Development and preliminary tests of resistive microdot and microstrip detectors

TL;DR

This paper reports the development and initial testing of novel resistive micropattern gaseous detectors, including microdot-microhole and microgap-microstrip designs, aimed at applications in particle detection, medical imaging, and noble liquid TPCs.

Contribution

It introduces new resistive micropattern detector designs and provides the first preliminary tests, expanding the potential applications of spark-protected gaseous detectors.

Findings

Successful development of microdot-microhole detector for noble liquid TPCs

Initial tests show promising performance of microgap-microstrip detectors for imaging

Potential for high time and position resolution in various applications

Abstract

In the last few years our group have focused on developing various designs of spark-protected micropattern gaseous detectors featuring resistive electrodes instead of the traditional metallic ones: resistive microstrip counters, resistive GEM, resistive MICROMEGAS. These detectors combine in one design the best features of RPCs (spark-protection) and micropattern detectors (a high position resolution).

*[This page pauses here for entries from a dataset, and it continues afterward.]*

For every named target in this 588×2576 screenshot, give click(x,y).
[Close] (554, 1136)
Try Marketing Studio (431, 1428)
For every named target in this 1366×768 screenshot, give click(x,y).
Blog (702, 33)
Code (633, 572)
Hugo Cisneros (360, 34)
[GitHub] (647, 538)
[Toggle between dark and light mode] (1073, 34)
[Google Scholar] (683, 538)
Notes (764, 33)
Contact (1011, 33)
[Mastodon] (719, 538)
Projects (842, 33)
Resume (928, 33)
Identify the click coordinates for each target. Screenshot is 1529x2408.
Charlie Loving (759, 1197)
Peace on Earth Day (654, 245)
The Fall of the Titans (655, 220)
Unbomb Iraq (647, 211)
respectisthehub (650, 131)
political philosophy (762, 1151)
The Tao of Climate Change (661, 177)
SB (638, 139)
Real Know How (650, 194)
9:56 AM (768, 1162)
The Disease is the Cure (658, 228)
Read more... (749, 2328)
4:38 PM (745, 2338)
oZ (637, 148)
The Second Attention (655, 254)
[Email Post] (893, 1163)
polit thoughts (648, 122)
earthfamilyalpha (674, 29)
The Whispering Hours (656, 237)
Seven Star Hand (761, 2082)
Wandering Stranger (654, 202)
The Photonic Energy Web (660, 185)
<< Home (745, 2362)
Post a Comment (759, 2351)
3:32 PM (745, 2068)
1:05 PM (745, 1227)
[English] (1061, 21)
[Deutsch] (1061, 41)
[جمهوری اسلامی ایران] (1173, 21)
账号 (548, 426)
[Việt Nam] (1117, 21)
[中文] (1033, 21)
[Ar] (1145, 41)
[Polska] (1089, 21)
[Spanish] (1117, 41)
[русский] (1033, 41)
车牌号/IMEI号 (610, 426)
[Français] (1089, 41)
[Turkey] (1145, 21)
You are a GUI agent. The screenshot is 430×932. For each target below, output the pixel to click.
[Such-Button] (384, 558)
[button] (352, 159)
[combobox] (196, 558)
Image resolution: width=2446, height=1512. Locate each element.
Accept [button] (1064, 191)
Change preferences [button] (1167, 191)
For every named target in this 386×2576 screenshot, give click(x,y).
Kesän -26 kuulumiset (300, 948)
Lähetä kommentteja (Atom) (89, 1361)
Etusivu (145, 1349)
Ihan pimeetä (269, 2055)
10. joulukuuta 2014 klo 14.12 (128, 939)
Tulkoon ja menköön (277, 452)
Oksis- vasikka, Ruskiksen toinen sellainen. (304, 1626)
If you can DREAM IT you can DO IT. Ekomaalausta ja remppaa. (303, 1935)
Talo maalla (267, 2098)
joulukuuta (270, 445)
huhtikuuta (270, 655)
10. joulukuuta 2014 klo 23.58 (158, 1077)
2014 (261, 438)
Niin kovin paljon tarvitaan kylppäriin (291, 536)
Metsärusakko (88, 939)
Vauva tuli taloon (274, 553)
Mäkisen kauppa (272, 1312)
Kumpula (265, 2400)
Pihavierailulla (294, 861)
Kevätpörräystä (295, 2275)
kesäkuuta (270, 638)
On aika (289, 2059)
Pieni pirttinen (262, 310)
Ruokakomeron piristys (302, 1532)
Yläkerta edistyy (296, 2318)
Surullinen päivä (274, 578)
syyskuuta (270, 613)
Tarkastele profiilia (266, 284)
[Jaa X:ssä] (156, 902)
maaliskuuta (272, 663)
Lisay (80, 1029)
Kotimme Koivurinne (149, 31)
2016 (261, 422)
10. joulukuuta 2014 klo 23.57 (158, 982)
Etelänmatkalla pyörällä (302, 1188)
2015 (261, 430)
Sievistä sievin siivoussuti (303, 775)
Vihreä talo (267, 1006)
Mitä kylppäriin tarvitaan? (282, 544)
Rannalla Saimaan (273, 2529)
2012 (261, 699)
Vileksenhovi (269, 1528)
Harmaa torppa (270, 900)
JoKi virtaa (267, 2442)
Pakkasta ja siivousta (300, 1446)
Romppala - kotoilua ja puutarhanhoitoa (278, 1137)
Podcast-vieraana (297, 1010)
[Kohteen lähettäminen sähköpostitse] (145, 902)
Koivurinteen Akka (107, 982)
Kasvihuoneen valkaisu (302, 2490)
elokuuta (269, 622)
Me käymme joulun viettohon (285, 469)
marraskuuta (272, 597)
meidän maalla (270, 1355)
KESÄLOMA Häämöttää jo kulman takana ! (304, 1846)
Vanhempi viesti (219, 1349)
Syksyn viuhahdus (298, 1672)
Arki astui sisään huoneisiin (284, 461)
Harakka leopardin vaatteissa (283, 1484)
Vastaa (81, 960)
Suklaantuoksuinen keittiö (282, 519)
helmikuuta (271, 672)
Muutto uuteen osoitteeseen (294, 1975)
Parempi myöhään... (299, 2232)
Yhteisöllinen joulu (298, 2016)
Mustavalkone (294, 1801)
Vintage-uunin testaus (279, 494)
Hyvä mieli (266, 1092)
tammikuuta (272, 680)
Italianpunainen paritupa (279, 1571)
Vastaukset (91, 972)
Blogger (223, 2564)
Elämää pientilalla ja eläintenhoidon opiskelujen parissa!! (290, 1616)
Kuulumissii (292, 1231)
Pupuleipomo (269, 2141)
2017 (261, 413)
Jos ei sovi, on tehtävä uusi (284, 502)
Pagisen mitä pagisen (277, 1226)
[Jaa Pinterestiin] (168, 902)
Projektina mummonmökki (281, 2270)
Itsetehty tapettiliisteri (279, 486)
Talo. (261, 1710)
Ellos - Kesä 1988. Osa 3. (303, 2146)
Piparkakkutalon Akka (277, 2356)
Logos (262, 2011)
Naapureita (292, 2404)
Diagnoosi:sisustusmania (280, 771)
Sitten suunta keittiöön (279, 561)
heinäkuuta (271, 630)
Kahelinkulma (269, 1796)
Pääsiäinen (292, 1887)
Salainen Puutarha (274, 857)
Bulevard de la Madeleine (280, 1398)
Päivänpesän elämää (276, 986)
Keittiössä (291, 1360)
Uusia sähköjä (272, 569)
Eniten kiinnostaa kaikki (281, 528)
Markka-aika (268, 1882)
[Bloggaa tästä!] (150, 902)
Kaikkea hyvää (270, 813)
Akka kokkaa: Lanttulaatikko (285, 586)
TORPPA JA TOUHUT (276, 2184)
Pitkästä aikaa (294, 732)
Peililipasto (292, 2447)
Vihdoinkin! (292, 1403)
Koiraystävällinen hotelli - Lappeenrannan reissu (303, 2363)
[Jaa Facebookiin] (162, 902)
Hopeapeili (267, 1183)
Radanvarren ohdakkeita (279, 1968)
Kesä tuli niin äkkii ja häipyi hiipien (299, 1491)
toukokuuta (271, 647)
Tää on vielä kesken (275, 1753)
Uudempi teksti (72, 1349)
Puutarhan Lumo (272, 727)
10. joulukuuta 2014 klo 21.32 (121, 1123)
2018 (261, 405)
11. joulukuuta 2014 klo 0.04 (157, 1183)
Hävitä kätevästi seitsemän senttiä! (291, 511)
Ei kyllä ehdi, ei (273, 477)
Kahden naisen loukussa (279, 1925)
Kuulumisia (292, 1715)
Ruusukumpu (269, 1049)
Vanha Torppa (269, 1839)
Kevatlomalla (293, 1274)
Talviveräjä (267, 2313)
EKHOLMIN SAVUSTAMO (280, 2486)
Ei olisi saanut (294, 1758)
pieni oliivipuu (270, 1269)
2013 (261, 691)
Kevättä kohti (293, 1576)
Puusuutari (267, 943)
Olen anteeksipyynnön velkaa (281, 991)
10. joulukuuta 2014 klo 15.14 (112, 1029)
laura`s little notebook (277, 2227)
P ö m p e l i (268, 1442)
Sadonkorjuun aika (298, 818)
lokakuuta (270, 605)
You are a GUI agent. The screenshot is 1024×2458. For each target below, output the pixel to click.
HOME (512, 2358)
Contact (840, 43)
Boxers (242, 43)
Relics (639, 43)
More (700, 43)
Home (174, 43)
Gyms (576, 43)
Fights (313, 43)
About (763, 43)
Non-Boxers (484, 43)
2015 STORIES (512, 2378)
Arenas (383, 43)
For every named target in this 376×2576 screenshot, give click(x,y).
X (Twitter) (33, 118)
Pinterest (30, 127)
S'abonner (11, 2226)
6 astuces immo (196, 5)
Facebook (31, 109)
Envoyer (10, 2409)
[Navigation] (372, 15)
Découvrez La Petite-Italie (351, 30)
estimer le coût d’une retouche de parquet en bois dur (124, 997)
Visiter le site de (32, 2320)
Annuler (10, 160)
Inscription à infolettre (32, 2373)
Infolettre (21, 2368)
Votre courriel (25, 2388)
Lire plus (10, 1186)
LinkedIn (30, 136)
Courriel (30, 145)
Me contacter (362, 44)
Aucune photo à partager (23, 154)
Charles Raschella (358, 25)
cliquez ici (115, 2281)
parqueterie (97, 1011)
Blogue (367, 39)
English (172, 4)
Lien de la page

In this paper we report the progress so far made in developing other types of resistive micropattern detectors: a microdot-microhole detector and a microgap-microstrip detector. The former detector is an optimal electron amplifier for some special designs of dual phase noble liquid TPCs, for example with a CsI photocathode immersed inside the noble liquid. Preliminary tests of such a detector, for the first time built and investigated, are reported in this paper. The latter detector is mainly orientated towards medical imaging applications such as X-ray scanners. However, we believe that after a proper gas optimization, these detectors could also achieve a high time resolution and could thus be used in applications as TOF-PET, detection of charged particles with simultaneous high time and position resolution etc.